I picked this up at a garage sale today. I tend to be a little impulsive with buys like this, but I thought that it may be useful, although I don't know much about it. I understand that it would be used to very accurately set a bore gage, but if any of you have used these before, I wouldn't mind a bit of a detailed explanation. With the range between 2" and 8" I assume that this would not be as desirable as the smaller versions.

Heres a few pics...













Cheers...

Brian


----------



## Tony Wells (Sep 29, 2013)

Well, you're missing a couple of the setting rods, and this is made for a particular style bore gage. Suunen bore gages are built with a pair of small "wheels" mounted on a pair of spring loaded fingers that are spaced off center on the movable contact end of the gaging head.  Their purpose is to press outward so that when sweeping the bore gage through the bore, it is self-centering. That setting fixture uses those centering wheels, or rings, to duplicate the actual measuring conditions in a bore and allows the centering pressure to balance itself and hold the actual contact distance just like it would in the bore. Think of it kind of like an adjustable set ring. 

Many people set their bore gages with an OD micrometer, or with a Jo block accessory. These both present parallel surfaces, and do not allow the Sunnen style bore gages to see the effect of the centering wheels/rings/rolls....whatever you want to call them. I don't remember what Sunnen calls them, although they are wear parts and I have had to replace them more than once on a couple of gages. 

Unless I am mistaken, Federal actually makes (or did) the bore gage for Sunnen, and markets their own as well, identical save for the brand markings.


----------



## Brain Coral (Sep 29, 2013)

Hello Tony,

Thank you for that detailed explanation. It was cheap enough and I did notice that a few of the ground rods were missing.

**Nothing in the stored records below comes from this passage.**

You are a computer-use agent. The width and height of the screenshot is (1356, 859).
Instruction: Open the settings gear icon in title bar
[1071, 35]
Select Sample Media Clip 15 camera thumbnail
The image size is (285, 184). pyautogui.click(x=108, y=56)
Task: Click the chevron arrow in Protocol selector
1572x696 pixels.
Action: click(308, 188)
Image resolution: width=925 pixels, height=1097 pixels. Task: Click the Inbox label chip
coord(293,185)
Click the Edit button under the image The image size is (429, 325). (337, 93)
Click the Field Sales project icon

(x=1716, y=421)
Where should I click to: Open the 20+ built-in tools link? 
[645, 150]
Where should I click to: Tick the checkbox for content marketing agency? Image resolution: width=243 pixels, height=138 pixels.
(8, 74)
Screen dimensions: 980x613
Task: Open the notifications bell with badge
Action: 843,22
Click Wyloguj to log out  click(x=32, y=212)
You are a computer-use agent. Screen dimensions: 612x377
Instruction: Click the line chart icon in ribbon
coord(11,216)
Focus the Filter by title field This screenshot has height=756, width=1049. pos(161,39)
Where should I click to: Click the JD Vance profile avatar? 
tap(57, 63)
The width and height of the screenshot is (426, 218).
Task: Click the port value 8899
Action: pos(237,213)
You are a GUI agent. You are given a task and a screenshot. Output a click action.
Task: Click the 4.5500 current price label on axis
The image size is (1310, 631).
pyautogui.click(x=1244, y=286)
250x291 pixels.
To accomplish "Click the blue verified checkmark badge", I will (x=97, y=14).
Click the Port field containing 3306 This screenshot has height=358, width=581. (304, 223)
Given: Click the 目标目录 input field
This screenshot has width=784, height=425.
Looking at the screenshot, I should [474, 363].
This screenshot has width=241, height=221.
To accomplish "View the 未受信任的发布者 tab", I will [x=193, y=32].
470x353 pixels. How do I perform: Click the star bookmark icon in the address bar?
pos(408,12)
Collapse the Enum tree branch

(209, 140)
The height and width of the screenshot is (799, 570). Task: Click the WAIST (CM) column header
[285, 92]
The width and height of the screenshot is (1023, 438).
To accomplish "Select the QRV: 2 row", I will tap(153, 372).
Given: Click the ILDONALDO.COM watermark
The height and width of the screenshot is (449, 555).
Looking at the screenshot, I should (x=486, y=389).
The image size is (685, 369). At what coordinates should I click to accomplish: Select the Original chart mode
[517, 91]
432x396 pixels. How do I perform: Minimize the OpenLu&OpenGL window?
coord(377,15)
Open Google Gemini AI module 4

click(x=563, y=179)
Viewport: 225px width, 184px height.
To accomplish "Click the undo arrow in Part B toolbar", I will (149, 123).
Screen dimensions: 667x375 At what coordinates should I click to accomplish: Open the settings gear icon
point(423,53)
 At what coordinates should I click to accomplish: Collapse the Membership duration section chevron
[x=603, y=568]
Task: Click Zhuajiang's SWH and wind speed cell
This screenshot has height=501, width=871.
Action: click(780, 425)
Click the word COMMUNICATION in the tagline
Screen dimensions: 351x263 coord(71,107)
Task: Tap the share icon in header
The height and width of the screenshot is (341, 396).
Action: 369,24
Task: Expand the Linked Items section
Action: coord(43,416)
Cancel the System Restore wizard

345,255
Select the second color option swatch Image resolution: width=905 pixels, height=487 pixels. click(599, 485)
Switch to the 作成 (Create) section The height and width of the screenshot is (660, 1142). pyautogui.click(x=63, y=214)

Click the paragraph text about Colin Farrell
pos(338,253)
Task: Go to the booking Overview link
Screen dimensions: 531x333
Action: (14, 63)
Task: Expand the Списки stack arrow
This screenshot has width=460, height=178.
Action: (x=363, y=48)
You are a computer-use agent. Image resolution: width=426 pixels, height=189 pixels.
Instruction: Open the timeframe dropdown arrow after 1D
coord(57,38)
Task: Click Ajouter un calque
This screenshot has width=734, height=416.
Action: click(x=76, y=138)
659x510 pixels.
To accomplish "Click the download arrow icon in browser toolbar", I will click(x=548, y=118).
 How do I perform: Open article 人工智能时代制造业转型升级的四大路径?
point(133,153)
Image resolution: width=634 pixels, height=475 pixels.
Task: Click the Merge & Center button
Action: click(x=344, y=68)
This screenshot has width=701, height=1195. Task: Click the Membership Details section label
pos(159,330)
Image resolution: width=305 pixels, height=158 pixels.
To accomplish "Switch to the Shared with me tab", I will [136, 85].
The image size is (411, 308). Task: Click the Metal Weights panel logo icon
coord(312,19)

It looks like I might have bought a pig in a poke ?

Brian


----------



## rgray (Sep 30, 2013)

If you got it cheap you did good. I see these sell for $500.00 up to $1000.00 on Ebay.


----------



## Brain Coral (Sep 30, 2013)

Hello Russ,

Wow... !!!  So $40.00 was REAL good !!!  But, it is missing some of the setting rods and by the instruction sheet that I found under the wooden storage block, circa 1966.

I'll have to see if I can find a use for it.

Brian


----------



## rgray (Sep 30, 2013)

I'll give you $100.00 anytime. 
You accidently did real good. 
Check out Ebay # 281176004502
It's compleate and looks a little fresher but yours is still worth alot of money.
This should be in the tool gloat catagory.)


----------



## Brain Coral (Oct 1, 2013)

Hi Russ,

That one on Ebay looks brand new... !!!  Well, it's good to know that I didn't spend too much money and that it has some value.

Brian


----------